Mather Byles DesBrisay (March 19, 1828 – April 8, 1900) was a Canadian lawyer, judge, politician, and historian in the Province of Nova Scotia whose collections form the DesBrisay Museum in Bridgewater, Nova Scotia.

A descendant of Captain Théophile de la Cour DesBrisay (1671–1761) whose Huguenot family fled religious persecution in France and settled in Dublin, Ireland before emigrating to Canada, Mather Byles DesBrisay was the great-great-grandson of Thomas DesBrisay, a Lieutenant-Governor of St. John's Island (now Prince Edward Island). He was born in Chester, Nova Scotia and was educated in Halifax and Dartmouth. Trained in law, in 1851 Mather DesBrisay was admitted to the Bar of Nova Scotia. He eventually set up a law practice in his native Chester but in 1865 made Bridgewater his home.

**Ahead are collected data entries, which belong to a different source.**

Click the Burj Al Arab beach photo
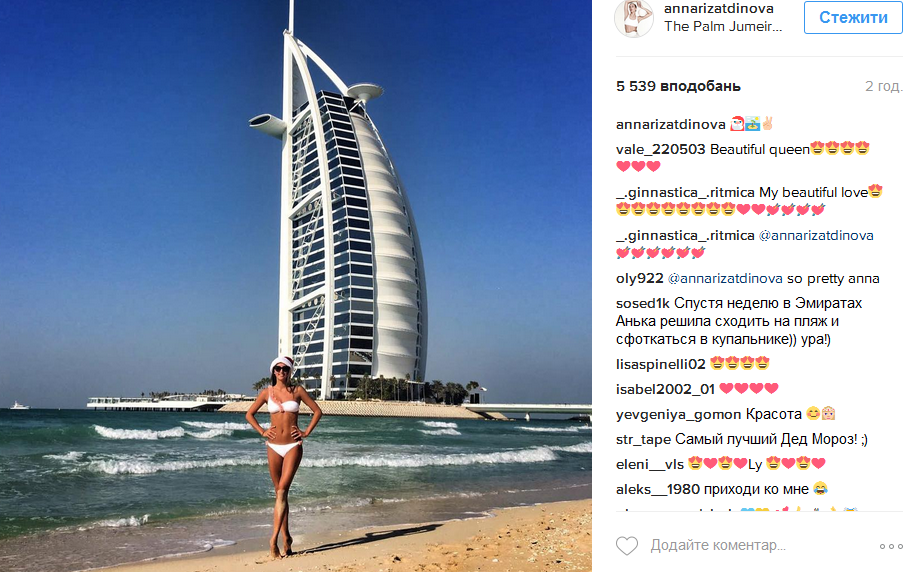910x572 pixels. pyautogui.click(x=296, y=286)
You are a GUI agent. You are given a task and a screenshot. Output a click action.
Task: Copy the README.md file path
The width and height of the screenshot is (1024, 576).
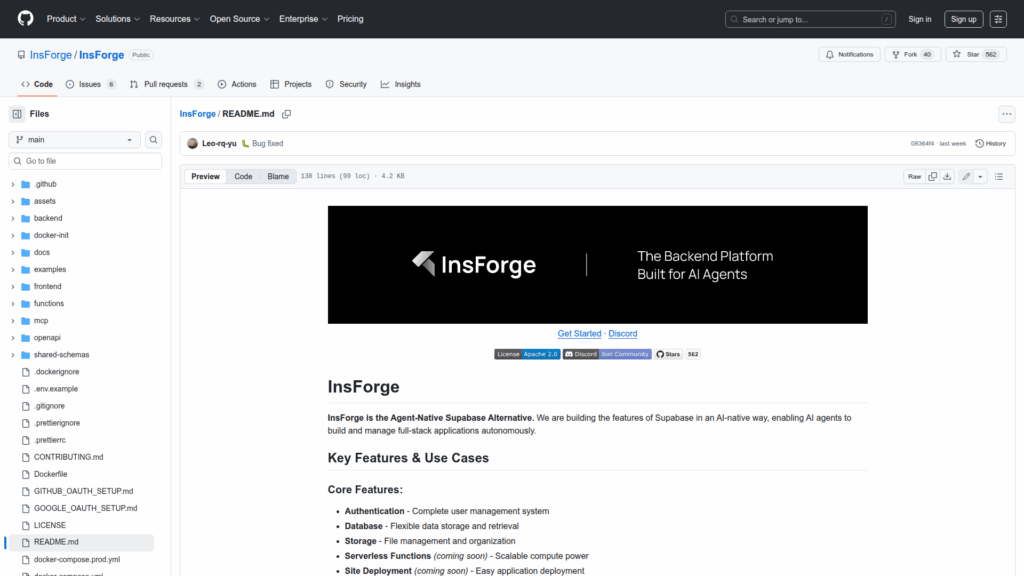(x=286, y=114)
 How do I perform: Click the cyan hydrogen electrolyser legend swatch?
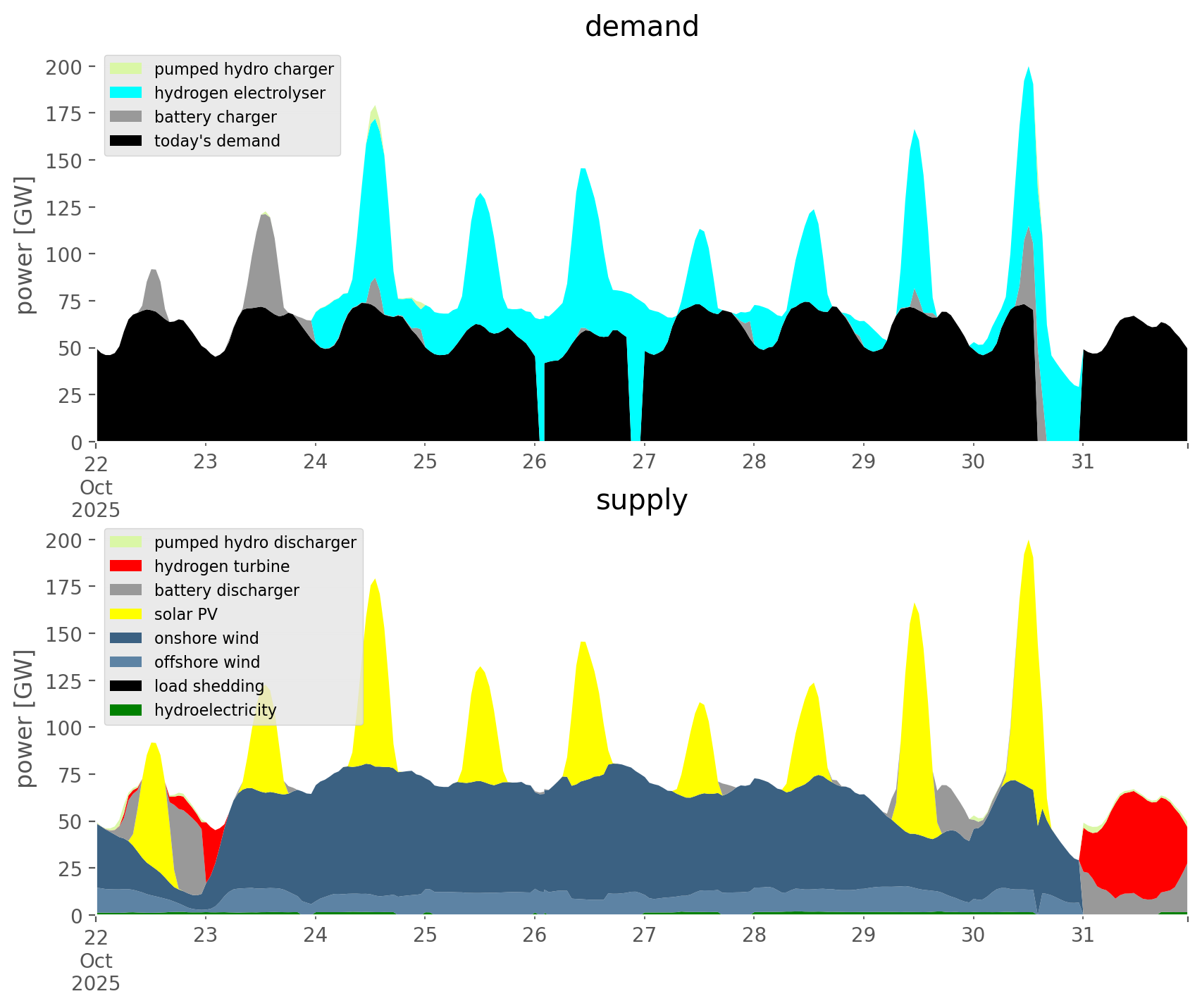pos(125,93)
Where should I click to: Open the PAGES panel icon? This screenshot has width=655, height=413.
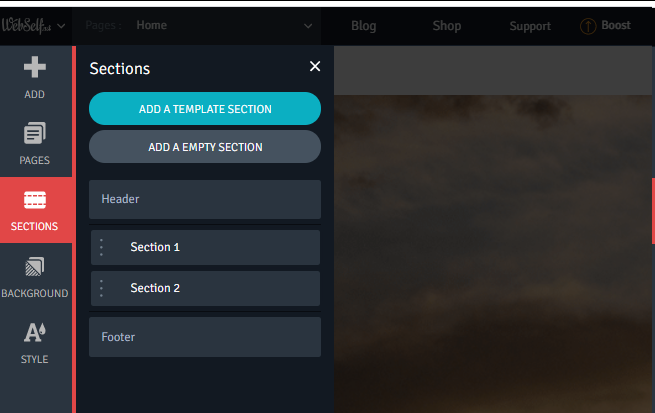click(x=34, y=133)
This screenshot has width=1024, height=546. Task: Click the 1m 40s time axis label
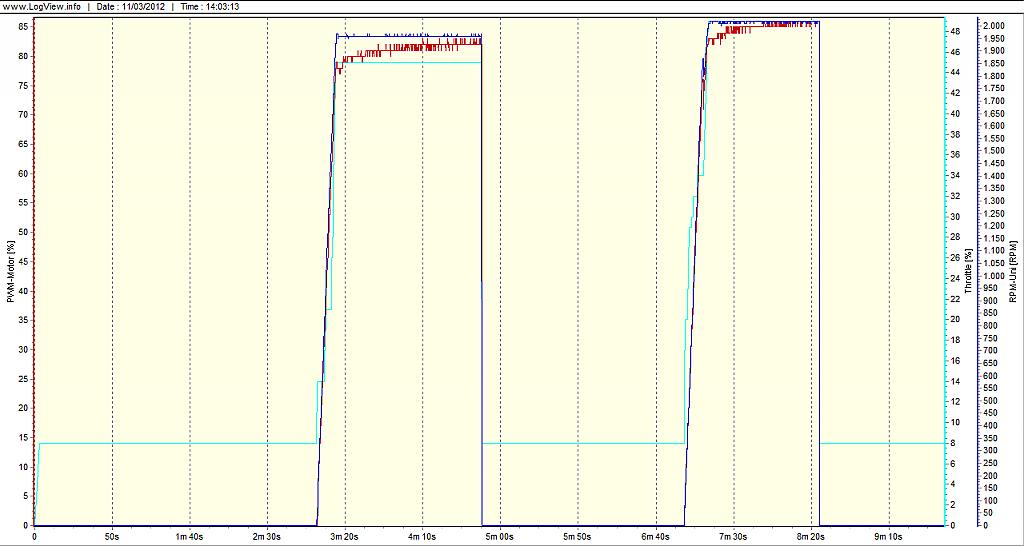click(x=189, y=537)
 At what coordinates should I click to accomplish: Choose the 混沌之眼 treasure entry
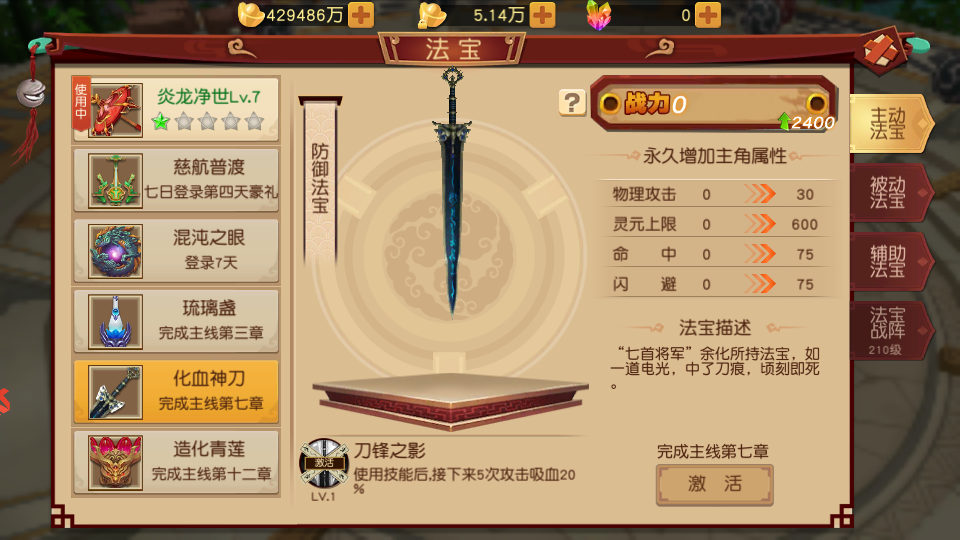tap(176, 251)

In 1867, DesBrisay entered provincial politics as part of the anti Confederation movement and in the Nova Scotia general election was voted to the Nova Scotia House of Assembly. Reelected in 1874, the following year he was named Speaker of the House of Assembly of Nova Scotia. After 1875 DesBrisay was out of politics and in 1876 he married Ada Adams Harley.

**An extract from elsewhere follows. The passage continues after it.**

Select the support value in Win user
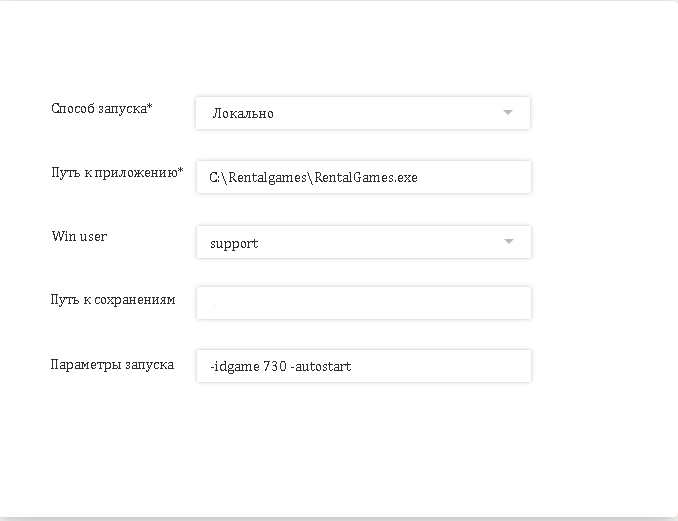 coord(234,243)
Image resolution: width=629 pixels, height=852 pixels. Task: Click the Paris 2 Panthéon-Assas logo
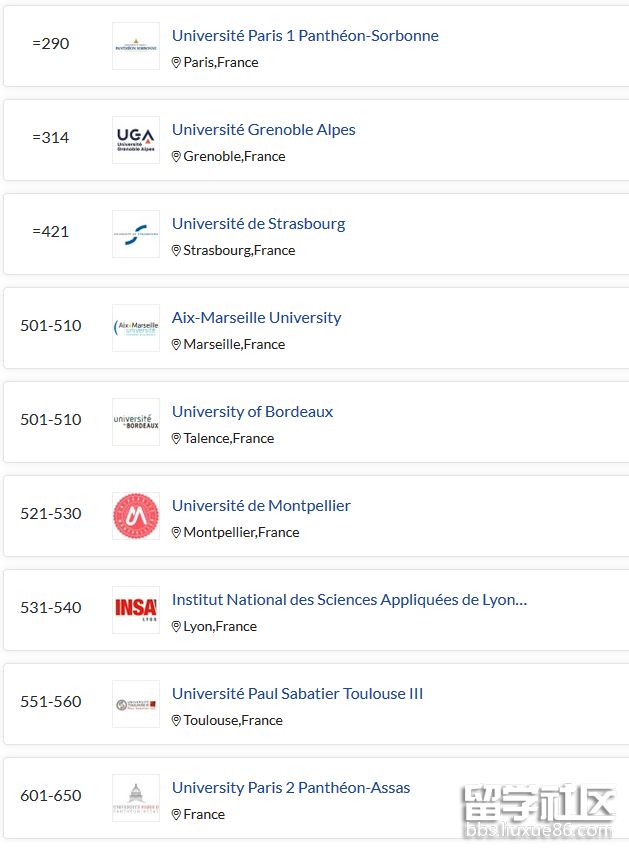point(136,798)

Mather DesBrisay served as a County Court judge for Lunenburg, Shelburne and Queens counties until 1897. An avid historian, in 1870 he published his book titled "History of the County of Lunenburg." It marked what became a major pursuit of documentation that saw a revised edition of his book published in 1895. Following his death in 1900, the town of Bridgewater acquired his vast collection of papers and artifacts and established the DesBrisay Museum as a public community history museum.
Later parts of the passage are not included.